The US National Highway Traffic Safety Administration (NHTSA) reports more than 4,000 non-fatal and 1,550 fatal crashes each year are attributed to sleep-deprived drivers.
The North American Fatigue Management Program (FMP) involving the Federal Motor Carrier Administration (FMCSA), the Alberta and Quebec governments, Transport Canada, the Alberta Motor Transport Association, CTA and the American Transportation Research Institute (ATRI) claims that roughly 15% of road accidents involving heavy vehicles are linked to fatigue.
A contributing factor to driver fatigue is sleep disorders. One disorder currently receiving considerable attention is Obstructive Sleep Apnea (OSA), characterized by obstructed breathing during sleep which results in disrupted sleep and sleep deprivation in turn causing drowsiness and increasing the risk of sleep episodes behind the wheel.

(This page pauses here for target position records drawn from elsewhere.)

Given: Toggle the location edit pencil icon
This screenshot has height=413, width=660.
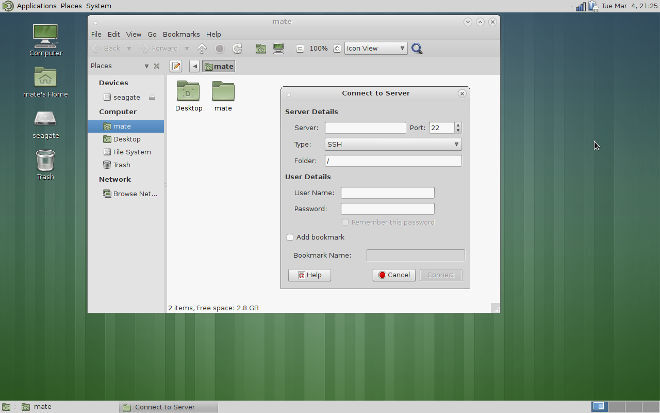Looking at the screenshot, I should point(176,66).
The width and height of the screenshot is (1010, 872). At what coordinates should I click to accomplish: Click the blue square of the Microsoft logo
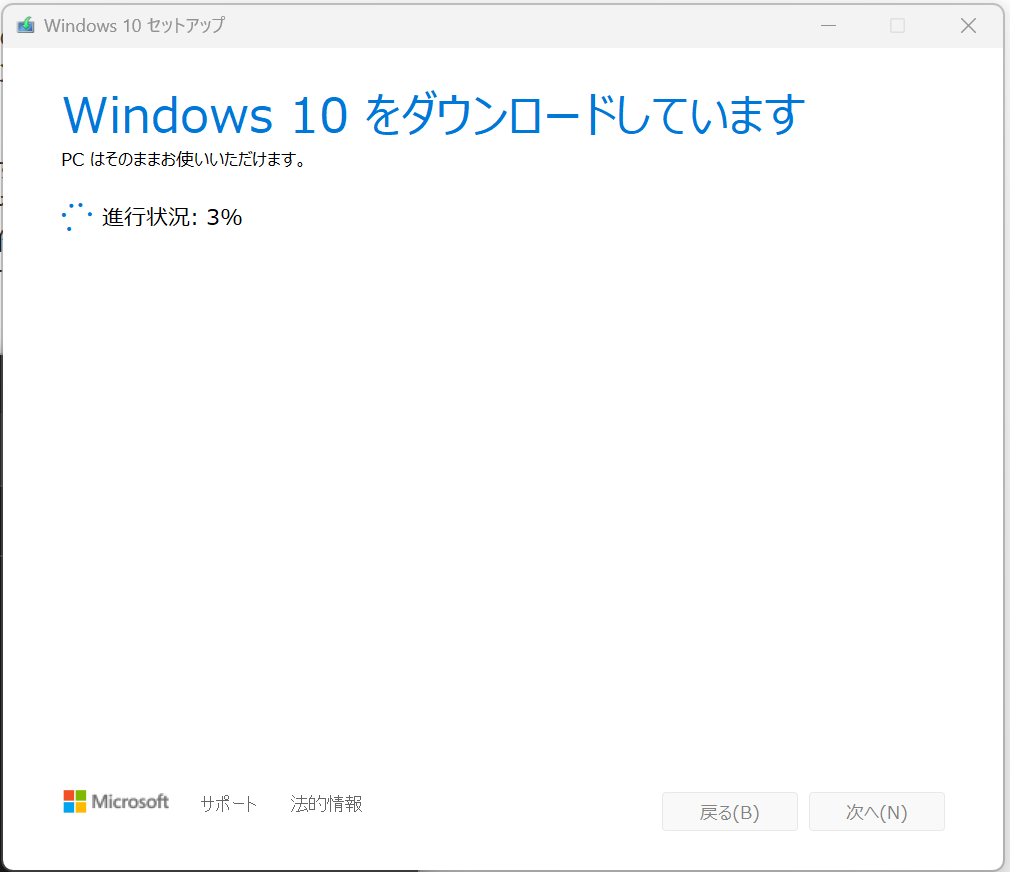click(68, 808)
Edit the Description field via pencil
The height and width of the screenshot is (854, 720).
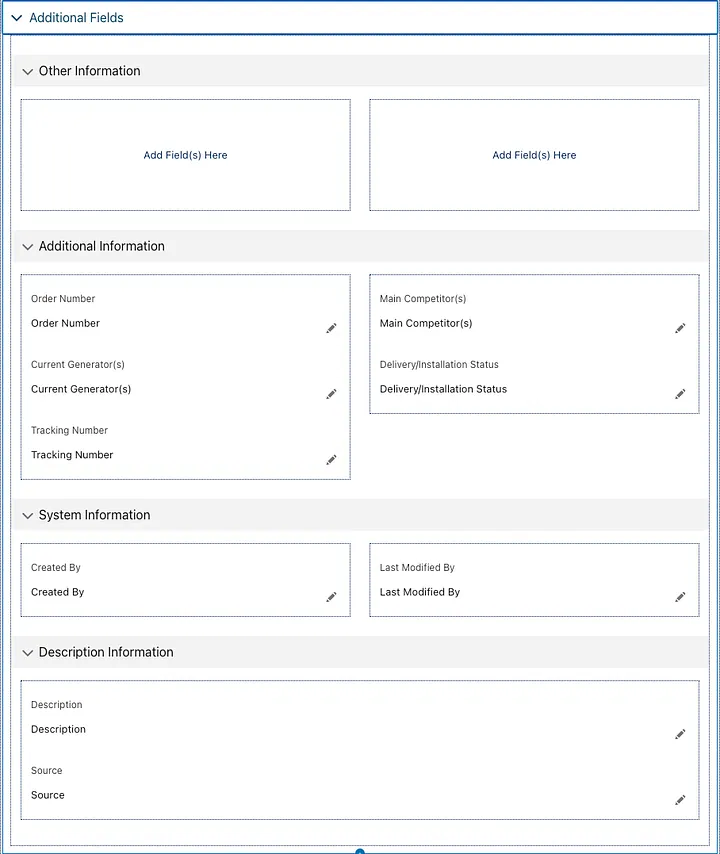pyautogui.click(x=680, y=734)
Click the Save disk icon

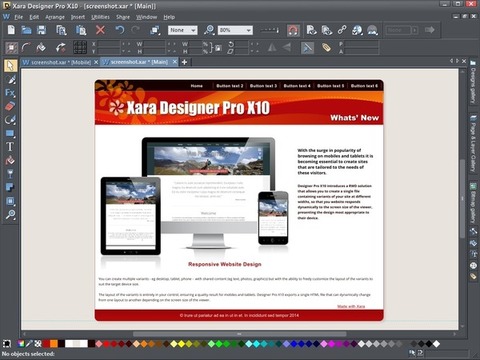(x=41, y=30)
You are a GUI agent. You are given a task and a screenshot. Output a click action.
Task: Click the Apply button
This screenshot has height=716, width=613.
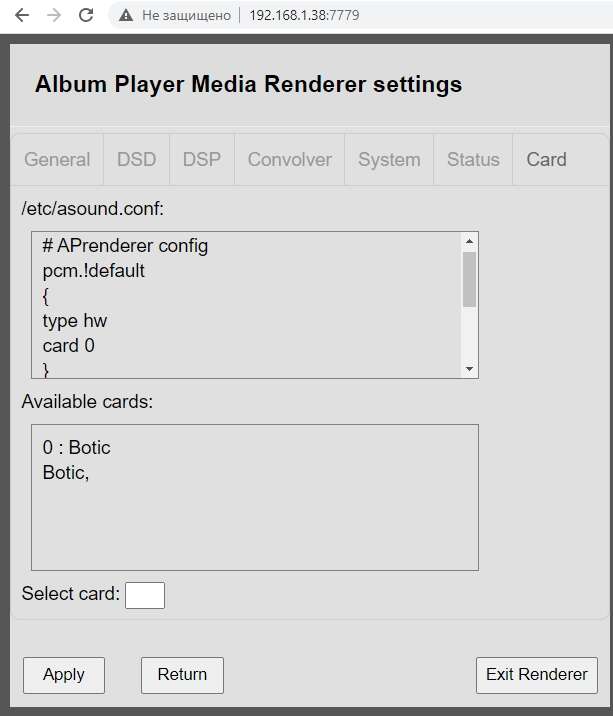pyautogui.click(x=64, y=675)
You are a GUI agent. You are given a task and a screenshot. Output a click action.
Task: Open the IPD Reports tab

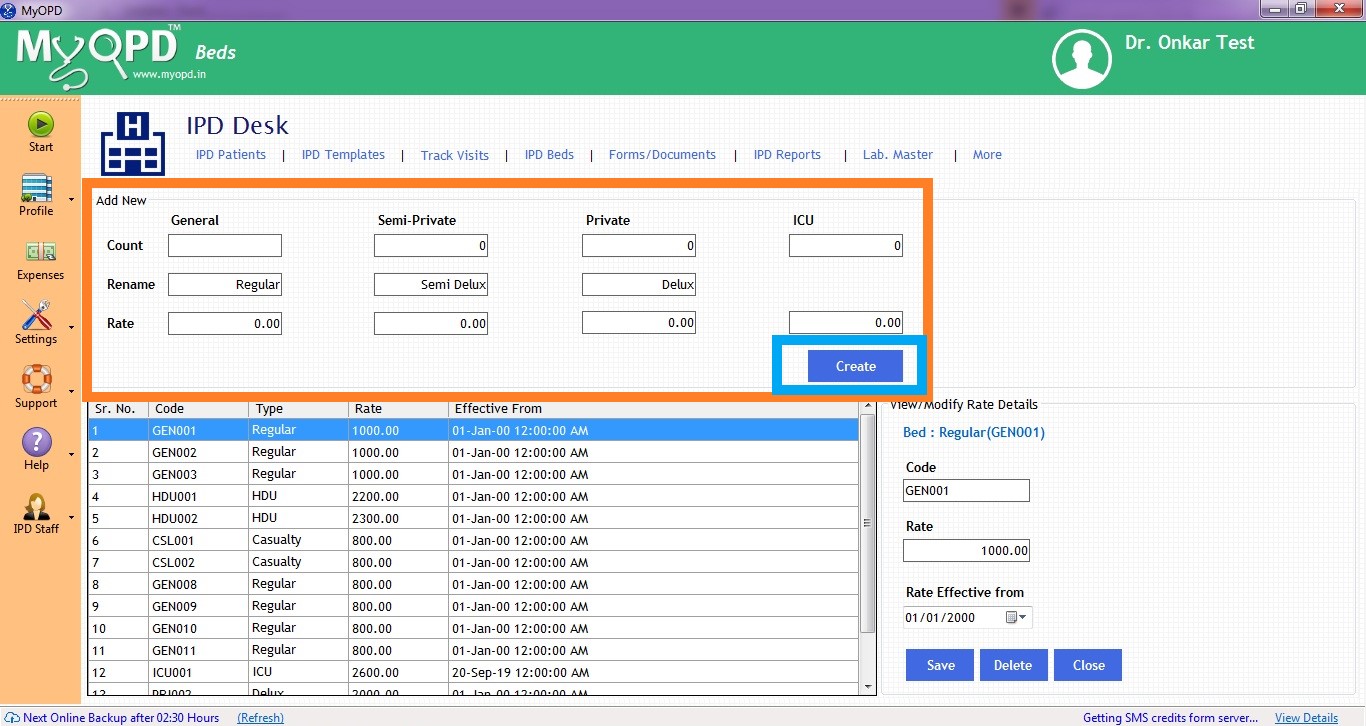[787, 155]
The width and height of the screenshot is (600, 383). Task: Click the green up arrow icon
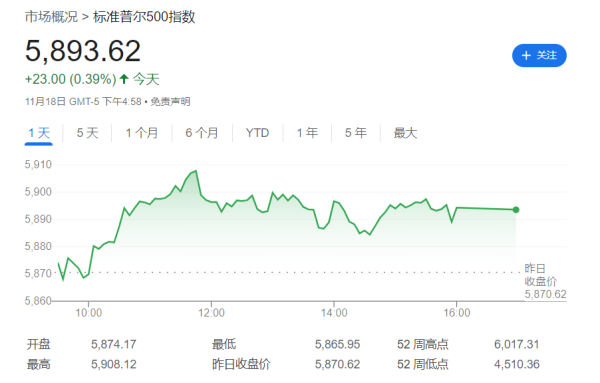point(124,79)
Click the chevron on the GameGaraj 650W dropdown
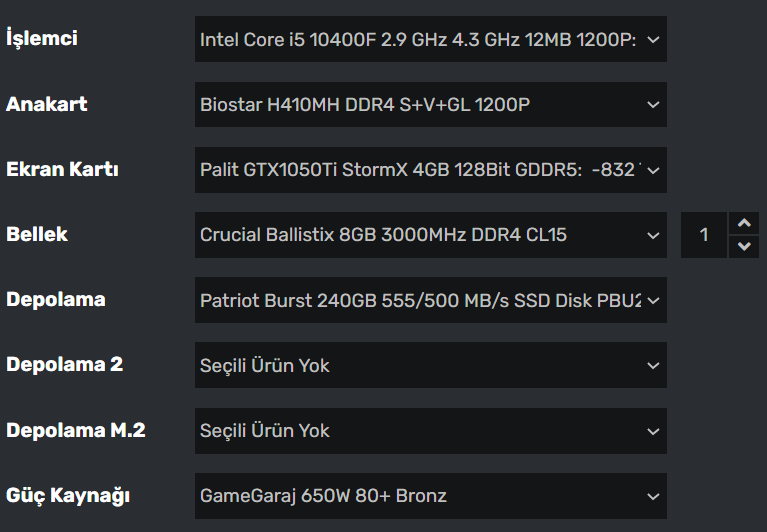 point(653,495)
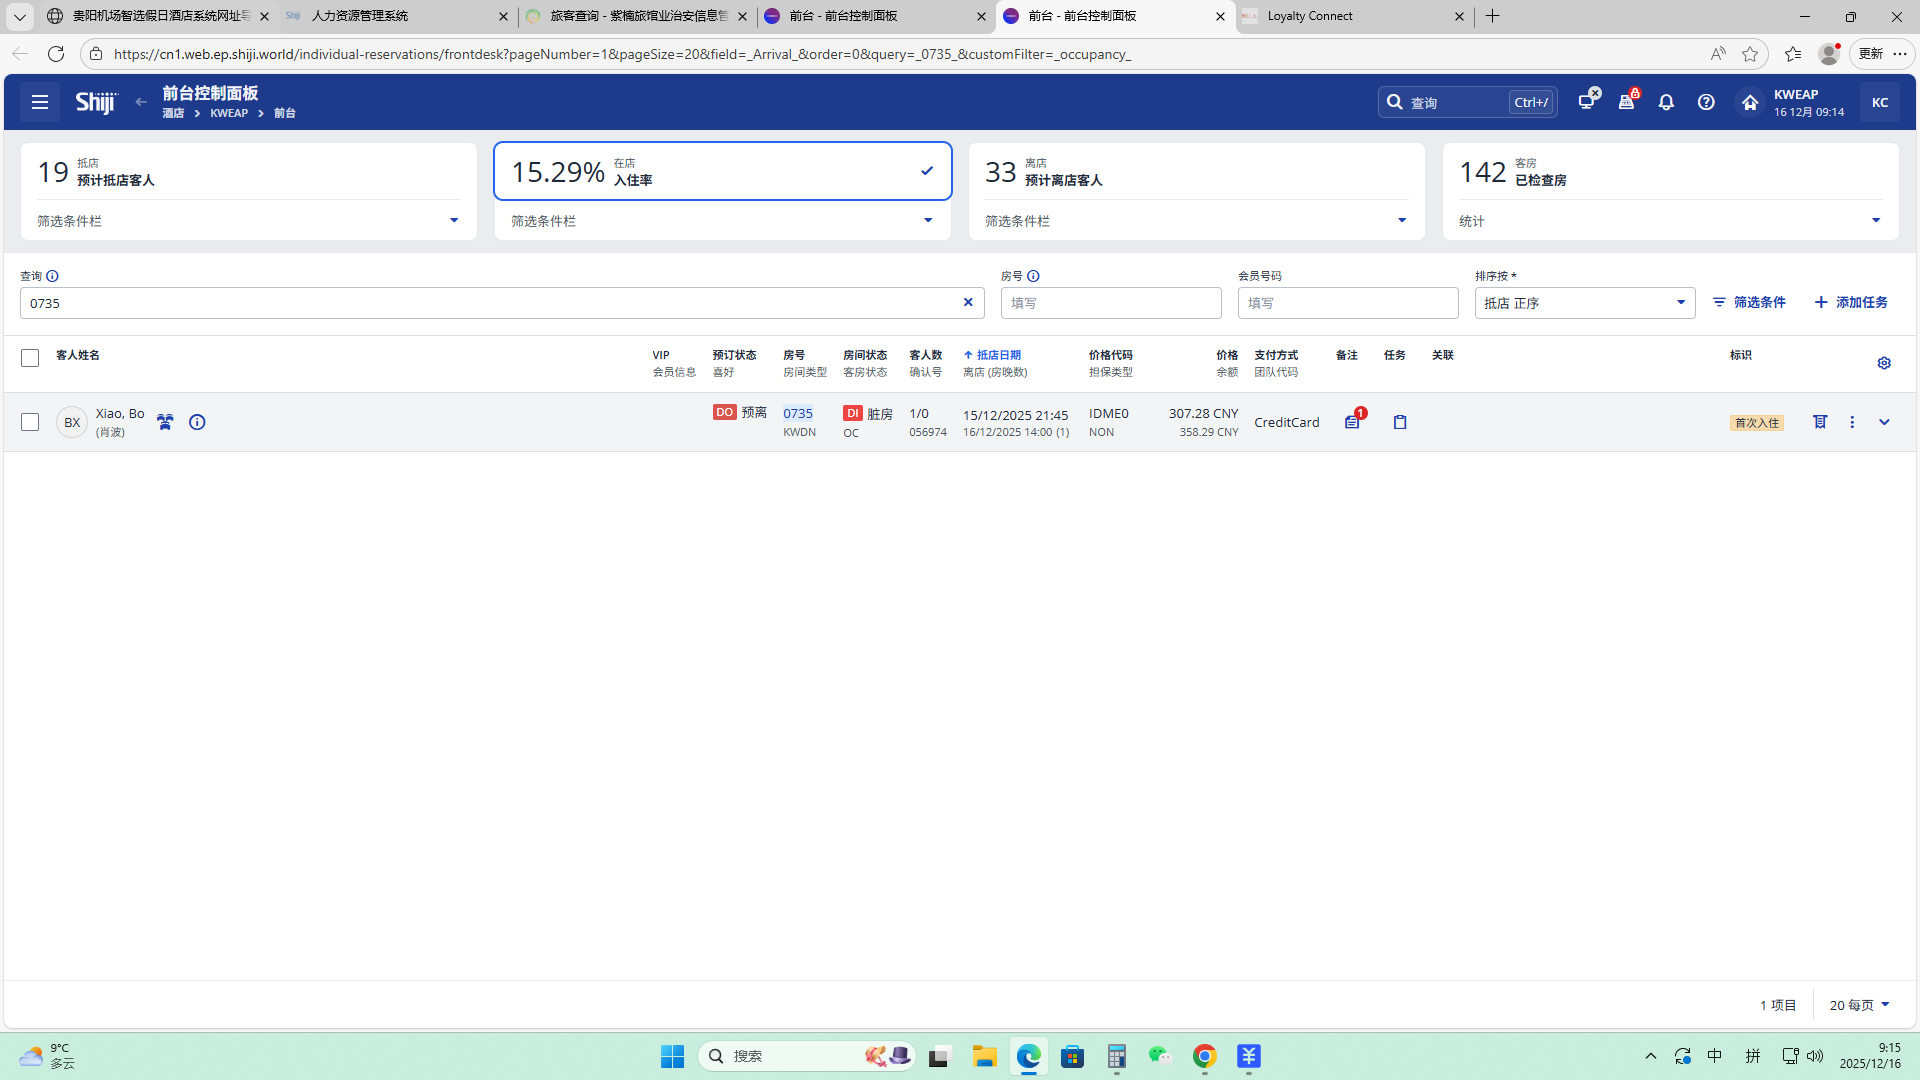
Task: Open the 20 每页 page size dropdown
Action: pos(1859,1005)
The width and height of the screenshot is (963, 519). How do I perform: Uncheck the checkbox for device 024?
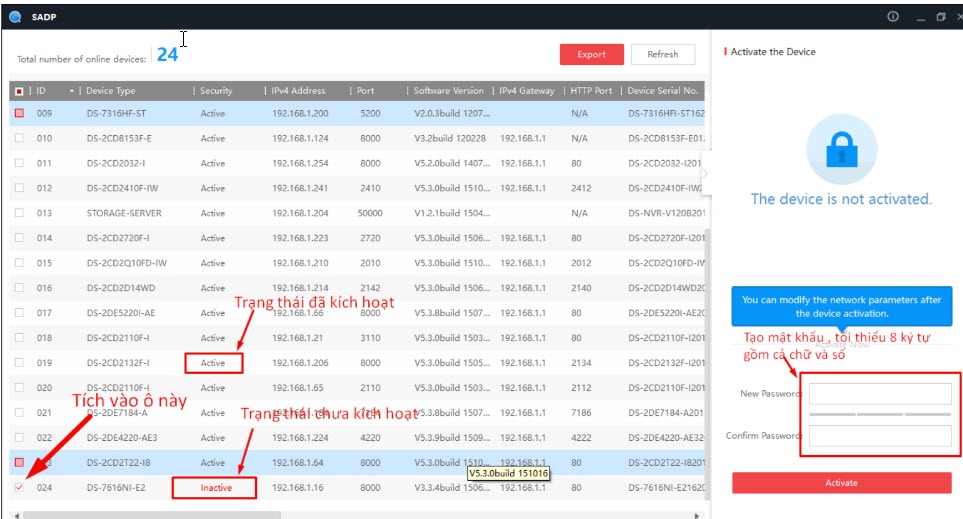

The Canadian Medical Association’s Physician’s Guide for Determining Medical Fitness to Operate a Motor Vehicle states: “The relative risk for motor vehicle crashes for patients with symptomatic OSA is about two to three times that of control groups. In severe cases of OSA, the risk of a motor vehicle crash may be increased as much as 10-fold.”
OSA is also linked to hypertension, forms of diabetes and heart disease. The good news is that OSA is detectable and treatable. This is not only a safety issue, but a quality of life issue as well. Commercial driver medical standards in Canada and the US do not specifically require physicians to test for OSA during physical examinations. They simply recommend that if a physician feels there is further need of testing, it should be conducted. However, it increasingly appears that the FMCSA may be moving towards the introduction of mandatory testing of commercial drivers for OSA.
In 2008, a Medical Expert Panel recommended that FMCSA make substantial changes to the current guidelines. The FMCSA’s Medical Review Board recommended mandatory OSA screening for commercial drivers with a Body Mass Index (BMI) over 30.While a proposed rule-making has not been published, more and more observers feel it is just a matter of time.
A study conducted by the Harvard School of Public Health, the Boston University School of Medicine and the Cambridge Health Alliance, funded in part by FMCSA, and published in the March 2009 Journal of Occupational and Environmental Medicine, also recommends mandatory OSA screening of truck drivers. It concluded OSA increases the risk of falling asleep at the wheel on the order of two to seven times. It found obesity to be a strong predictor of OSA (people with a BMI of greater than 29 are at 10 times the risk of having OSA).
Of course truck drivers are not the only people that can suffer from OSA, but the study estimates as many as 2.4 million to 3.9 million of the 14 million licensed commercial drivers in the US could have the disorder. In addition to US regulators, insurers and carriers on both sides of the border are starting to take the issue more seriously. More carriers are now taking steps to increase driver awareness of OSA and the treatments available.
The North American FMP is developing educational and training materials, workshops, certification, protocols, etc., which will contain some information on OSA.
Preliminary results from a research project into the effects of an FMP on fatigue suggest drivers with OSA respond positively to screening and treatment, if they follow up. The drivers (who were from both Canada and the US) experienced improved sleep quality and reported less fatigue. This is a good start, but much more will likely be required to meet a US mandate.
There are a lot of questions that need to be answered. What will be required in terms of testing? Which current devices will be acceptable under the US rules? The FMCSA’s medical expert panel indicates a strong preference for full in-laboratory sleep study. What will be considered acceptable treatment? The medical expert panel recommends against the use of dental appliances.
Who will pay the costs not covered by provincial or private health insurance for testing and treatment? Is the medical system able to cope with an increased demand for testing? How will drivers react? How can we be assured that they will follow up on diagnoses and treatment?
Another huge question is what will Canada do?
What we need, CTA believes, is a Canadian policy and program on OSA testing for commercial drivers in order to achieve reciprocal recognition from the US. This would enable Canadian carriers and drivers to comply with the US mandate and ensure that the necessary infrastructure and policies are in place in Canada to deal with OSA testing. Otherwise the Canadian industry could once again be facing the situation where its drivers may not be able to operate into and out of the US. Whether it’s OSA, EOBRs, environmental regulation or safety technology, Canada cannot and should not simply be a policy-taker. But, we have to start today.
-David Bradley is president of the OTA and CEO of the CTA.